Junto a ella, con aspecto avergonzado, el muchacho, apenas un adolescente, trataba de animarla mostrando abiertamente su entusiasmo:

—No pene, madre, regresaré rico con el oro que arrebatemos al moro y no tendrá usted que trabajar nunca más.

—¡Calla, ignorante, que vas a la perdición! —le respondió ella sin dejar de sollozar—. Lo mismo decía tu padre cuando se fue con los almogávares y nunca más supimos de él. La juventud es tan osada como temerosa la vejez, y el tiempo que transcurre entre ambas resulta tan corto que apenas se nota el cambio de una a otra… Doña Inés, por favor, socorrednos.

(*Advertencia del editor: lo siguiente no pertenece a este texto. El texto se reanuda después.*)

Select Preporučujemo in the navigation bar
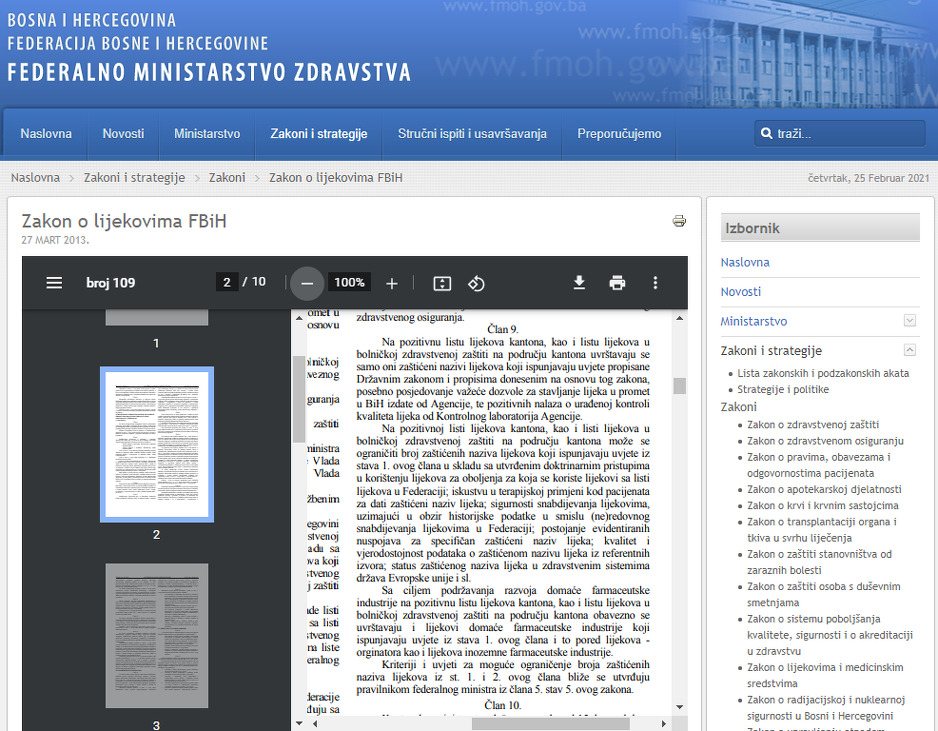The image size is (938, 731). click(619, 134)
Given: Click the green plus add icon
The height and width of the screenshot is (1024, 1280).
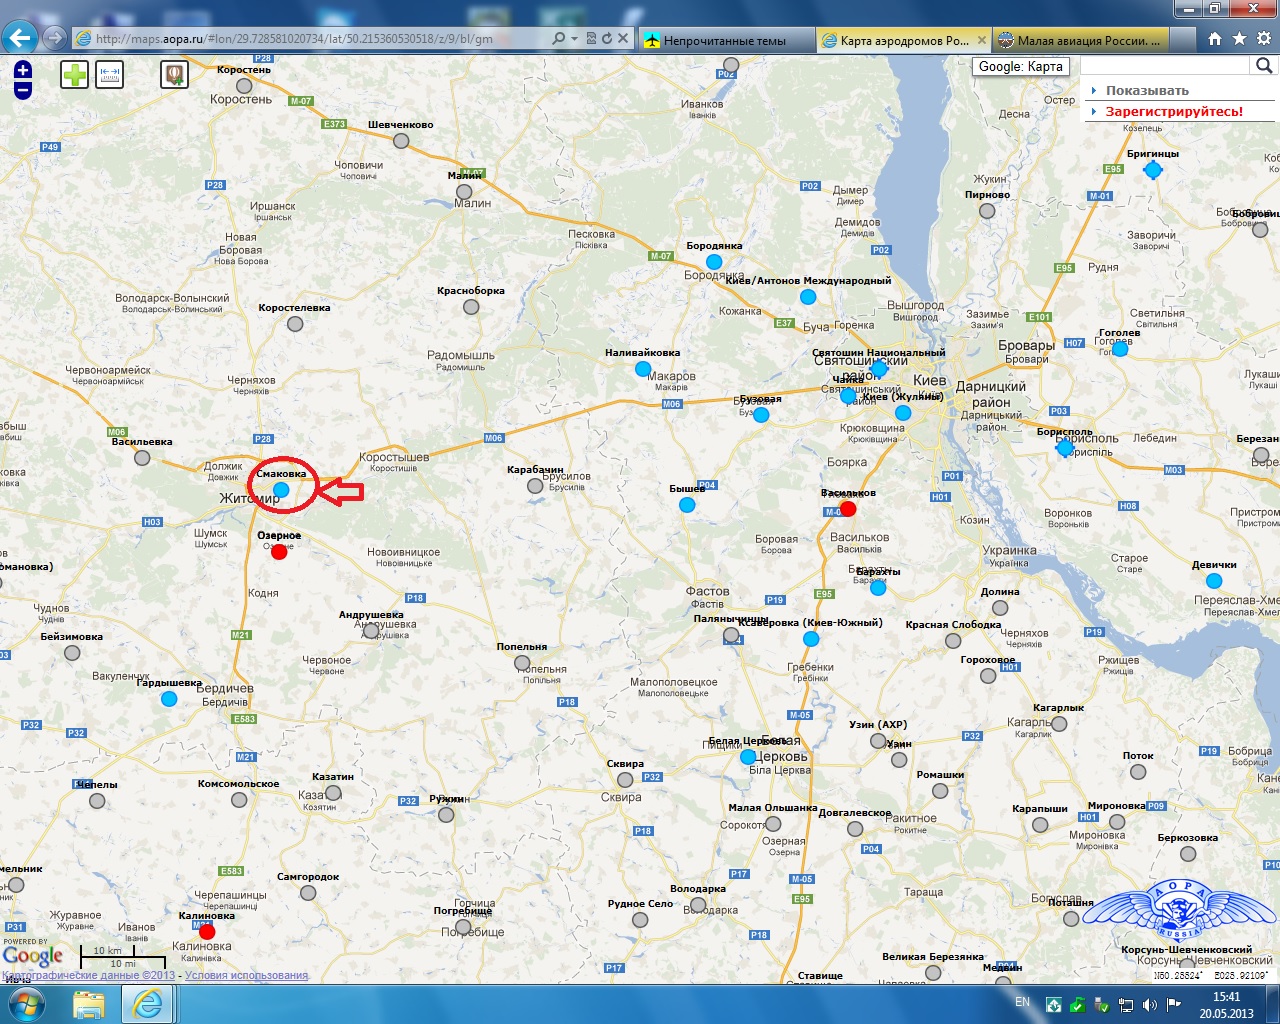Looking at the screenshot, I should pos(75,74).
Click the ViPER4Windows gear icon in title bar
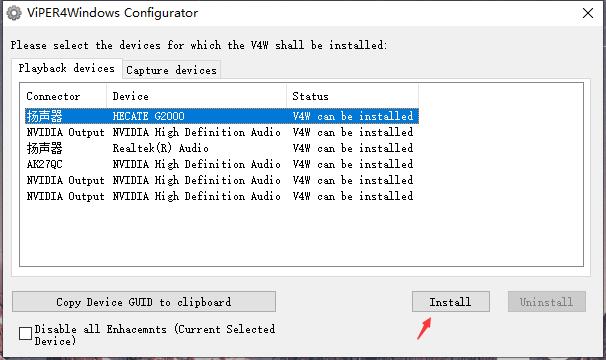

«La guerra está lejos», había afirmado Guillén con autoridad. ¿Cómo de lejos? ¿Lejos de quién? En algún lugar de Sicilia o de la Germania, pensó Inés, su añorada Braira de Fanjau estaría seguramente aconsejando al emperador sobre algún asunto relacionado con ella, si no seguía lamentando la pérdida de su esposo y de su hijo en un enfrentamiento imprevisto acaecido en Tierra Santa. En Barbastro, entretanto, esa devoradora de hombres volvía a cebarse a esa hora en una de las familias más pobres del burgo, estrechándola entre sus fauces.

—Levántate, Petra. —Tendió la mano a la suplicante, envuelta en esa especie de sudario negro que, muy a su pesar, le otorgaba la apariencia de una emisaria de la muerte—. Veré lo que puedo hacer. La guerra siempre está al acecho, pero en esta ocasión trataremos de arrebatarle a Tomás.